--- START ---
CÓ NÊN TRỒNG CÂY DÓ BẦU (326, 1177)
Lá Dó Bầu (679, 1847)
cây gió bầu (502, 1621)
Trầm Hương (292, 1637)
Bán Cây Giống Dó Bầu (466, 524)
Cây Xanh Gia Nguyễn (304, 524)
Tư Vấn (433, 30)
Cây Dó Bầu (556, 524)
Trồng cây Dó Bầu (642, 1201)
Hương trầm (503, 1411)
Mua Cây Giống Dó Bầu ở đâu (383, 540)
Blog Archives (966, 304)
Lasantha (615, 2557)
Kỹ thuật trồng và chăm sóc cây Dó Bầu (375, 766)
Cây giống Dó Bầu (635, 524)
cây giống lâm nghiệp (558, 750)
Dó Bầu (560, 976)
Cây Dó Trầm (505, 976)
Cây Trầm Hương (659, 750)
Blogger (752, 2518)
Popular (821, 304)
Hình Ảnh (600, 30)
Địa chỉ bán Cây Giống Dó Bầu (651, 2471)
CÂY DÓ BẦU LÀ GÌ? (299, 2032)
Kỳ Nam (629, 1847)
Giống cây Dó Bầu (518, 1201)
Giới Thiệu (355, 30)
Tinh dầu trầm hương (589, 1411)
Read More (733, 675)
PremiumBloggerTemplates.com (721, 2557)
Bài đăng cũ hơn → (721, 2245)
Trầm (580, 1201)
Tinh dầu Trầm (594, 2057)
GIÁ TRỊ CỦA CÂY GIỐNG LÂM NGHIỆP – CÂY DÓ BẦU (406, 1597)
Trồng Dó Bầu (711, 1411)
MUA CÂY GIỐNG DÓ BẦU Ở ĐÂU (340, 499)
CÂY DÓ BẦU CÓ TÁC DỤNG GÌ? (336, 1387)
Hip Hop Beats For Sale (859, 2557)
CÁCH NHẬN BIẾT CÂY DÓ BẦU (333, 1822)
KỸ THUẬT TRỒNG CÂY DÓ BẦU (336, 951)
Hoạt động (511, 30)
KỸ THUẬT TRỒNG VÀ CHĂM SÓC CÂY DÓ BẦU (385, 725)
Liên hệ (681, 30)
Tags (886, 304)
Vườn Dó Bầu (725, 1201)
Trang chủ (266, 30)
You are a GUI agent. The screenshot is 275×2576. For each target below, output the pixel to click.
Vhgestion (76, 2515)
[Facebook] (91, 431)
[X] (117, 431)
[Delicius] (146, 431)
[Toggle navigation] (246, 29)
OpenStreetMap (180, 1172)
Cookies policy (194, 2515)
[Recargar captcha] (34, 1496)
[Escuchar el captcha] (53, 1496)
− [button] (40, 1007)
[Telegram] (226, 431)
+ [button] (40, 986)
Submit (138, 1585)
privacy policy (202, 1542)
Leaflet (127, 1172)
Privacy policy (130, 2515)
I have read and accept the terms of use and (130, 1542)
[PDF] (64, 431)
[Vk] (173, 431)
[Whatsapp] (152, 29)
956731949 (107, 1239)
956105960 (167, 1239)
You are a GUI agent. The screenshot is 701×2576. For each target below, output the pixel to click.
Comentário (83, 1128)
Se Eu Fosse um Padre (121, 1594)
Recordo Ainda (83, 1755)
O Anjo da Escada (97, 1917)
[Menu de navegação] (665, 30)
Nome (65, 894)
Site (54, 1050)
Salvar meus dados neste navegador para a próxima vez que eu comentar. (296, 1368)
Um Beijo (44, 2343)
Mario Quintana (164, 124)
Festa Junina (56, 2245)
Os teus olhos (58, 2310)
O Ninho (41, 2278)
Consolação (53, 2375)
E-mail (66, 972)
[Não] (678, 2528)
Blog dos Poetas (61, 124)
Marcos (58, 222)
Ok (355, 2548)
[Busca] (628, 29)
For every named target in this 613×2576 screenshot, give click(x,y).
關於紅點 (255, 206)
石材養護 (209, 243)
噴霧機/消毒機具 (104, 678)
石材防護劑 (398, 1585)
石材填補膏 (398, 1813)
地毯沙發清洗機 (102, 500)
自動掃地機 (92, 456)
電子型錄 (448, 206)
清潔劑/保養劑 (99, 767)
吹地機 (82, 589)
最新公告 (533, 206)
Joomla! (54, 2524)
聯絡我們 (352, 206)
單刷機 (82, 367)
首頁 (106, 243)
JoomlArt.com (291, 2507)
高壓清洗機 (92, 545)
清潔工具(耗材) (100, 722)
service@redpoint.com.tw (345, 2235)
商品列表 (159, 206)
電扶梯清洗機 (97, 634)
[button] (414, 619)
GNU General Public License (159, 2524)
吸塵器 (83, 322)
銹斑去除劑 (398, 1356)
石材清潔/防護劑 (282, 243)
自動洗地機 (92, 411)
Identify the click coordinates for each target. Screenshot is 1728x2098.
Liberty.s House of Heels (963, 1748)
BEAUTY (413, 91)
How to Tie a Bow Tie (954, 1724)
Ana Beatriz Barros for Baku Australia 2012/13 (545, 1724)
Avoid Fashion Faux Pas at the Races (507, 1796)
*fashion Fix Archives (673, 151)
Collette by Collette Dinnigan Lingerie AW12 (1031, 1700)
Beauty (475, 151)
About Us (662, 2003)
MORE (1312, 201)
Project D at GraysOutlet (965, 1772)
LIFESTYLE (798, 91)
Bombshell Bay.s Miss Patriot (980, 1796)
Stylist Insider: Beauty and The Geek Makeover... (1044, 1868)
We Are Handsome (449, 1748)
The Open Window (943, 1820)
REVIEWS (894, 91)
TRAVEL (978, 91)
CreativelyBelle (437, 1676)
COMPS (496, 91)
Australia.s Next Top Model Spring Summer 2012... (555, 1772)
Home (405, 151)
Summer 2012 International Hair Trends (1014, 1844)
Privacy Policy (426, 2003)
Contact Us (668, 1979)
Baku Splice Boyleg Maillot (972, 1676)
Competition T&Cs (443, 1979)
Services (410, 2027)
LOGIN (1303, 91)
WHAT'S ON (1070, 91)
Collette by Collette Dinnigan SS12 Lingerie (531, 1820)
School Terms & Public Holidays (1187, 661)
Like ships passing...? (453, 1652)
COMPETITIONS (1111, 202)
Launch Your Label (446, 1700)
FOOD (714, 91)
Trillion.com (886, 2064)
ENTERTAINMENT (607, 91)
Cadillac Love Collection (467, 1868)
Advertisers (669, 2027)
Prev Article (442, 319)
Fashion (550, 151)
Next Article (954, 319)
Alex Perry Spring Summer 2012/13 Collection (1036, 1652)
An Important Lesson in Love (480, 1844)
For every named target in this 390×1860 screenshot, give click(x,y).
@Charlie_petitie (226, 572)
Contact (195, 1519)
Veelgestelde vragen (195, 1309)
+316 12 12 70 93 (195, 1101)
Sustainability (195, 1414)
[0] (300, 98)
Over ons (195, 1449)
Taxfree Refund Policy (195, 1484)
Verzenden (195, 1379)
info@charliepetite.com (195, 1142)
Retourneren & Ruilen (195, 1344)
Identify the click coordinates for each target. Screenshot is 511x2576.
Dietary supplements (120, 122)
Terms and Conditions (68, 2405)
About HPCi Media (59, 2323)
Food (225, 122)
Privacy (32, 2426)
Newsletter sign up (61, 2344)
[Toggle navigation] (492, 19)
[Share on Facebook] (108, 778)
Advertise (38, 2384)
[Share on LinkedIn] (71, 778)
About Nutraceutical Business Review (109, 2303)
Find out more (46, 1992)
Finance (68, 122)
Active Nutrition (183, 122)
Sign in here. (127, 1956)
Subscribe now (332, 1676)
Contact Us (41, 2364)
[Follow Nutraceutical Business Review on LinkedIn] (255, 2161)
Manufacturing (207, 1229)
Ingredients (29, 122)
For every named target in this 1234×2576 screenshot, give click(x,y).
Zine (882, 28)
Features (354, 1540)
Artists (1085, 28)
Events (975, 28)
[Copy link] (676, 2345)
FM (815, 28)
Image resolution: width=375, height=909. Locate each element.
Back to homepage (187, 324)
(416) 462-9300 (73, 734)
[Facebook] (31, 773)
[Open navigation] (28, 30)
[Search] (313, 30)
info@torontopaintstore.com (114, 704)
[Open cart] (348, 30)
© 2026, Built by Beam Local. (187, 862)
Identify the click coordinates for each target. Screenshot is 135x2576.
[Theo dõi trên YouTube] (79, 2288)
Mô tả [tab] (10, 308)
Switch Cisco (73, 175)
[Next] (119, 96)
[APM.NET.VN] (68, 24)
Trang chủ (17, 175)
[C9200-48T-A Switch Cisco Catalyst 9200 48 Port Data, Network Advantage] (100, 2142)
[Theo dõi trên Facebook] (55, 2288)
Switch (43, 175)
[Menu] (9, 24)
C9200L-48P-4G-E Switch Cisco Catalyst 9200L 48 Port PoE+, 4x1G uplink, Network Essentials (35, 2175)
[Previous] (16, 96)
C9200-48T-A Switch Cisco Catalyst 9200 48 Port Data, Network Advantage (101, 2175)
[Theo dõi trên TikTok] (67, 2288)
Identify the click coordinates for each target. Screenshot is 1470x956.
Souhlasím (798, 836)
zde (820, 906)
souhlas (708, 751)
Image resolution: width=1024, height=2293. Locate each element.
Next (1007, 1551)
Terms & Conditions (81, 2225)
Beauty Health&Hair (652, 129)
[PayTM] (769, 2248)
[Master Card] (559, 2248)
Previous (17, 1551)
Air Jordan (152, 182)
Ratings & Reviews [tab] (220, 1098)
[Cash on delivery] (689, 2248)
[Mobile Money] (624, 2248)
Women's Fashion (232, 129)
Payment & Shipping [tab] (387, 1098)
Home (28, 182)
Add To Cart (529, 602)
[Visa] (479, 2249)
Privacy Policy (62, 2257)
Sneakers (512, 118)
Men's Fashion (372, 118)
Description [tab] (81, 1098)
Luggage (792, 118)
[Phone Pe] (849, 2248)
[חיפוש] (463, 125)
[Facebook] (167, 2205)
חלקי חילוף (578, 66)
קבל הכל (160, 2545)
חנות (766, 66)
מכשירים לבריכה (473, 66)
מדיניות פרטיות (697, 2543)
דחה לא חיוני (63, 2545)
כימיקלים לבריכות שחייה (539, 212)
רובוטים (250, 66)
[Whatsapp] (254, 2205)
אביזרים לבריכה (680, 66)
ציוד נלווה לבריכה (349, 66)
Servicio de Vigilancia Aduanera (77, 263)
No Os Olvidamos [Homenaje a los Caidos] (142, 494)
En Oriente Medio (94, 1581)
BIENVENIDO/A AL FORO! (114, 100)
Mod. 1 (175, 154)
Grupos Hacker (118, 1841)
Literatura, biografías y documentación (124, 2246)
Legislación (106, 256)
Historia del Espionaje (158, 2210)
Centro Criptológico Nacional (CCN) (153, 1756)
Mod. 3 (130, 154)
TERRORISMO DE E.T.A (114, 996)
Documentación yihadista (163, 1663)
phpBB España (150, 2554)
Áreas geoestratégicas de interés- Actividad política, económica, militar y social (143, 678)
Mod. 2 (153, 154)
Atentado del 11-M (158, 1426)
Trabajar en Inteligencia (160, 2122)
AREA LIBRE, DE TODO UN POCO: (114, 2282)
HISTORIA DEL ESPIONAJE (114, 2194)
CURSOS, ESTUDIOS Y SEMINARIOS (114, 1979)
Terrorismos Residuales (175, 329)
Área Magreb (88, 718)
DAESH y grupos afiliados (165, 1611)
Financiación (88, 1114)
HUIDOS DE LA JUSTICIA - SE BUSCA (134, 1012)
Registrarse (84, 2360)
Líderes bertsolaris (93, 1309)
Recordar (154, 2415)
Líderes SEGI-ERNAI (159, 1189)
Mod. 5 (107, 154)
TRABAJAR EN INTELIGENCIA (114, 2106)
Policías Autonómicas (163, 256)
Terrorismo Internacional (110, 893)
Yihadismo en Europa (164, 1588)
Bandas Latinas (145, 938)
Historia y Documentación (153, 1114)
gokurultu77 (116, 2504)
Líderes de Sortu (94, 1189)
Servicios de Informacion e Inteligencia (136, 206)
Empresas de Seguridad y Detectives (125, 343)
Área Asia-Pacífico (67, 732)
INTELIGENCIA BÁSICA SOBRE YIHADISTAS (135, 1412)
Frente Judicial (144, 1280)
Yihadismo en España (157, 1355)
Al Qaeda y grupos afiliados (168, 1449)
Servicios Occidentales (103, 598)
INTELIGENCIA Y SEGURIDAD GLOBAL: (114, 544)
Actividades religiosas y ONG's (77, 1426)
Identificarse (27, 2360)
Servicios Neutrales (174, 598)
--- END ---
What needs to be done:
The response should be the listing above, limited to the lines between the one holding "自動掃地機 (92, 456)" and the one holding "[button] (414, 619)", inclusive, reproduced exactly.

Answer to the problem:
自動掃地機 (92, 456)
電子型錄 (448, 206)
清潔劑/保養劑 (99, 767)
吹地機 (82, 589)
最新公告 (533, 206)
Joomla! (54, 2524)
聯絡我們 (352, 206)
單刷機 (82, 367)
首頁 (106, 243)
JoomlArt.com (291, 2507)
高壓清洗機 (92, 545)
清潔工具(耗材) (100, 722)
service@redpoint.com.tw (345, 2235)
商品列表 (159, 206)
電扶梯清洗機 (97, 634)
[button] (414, 619)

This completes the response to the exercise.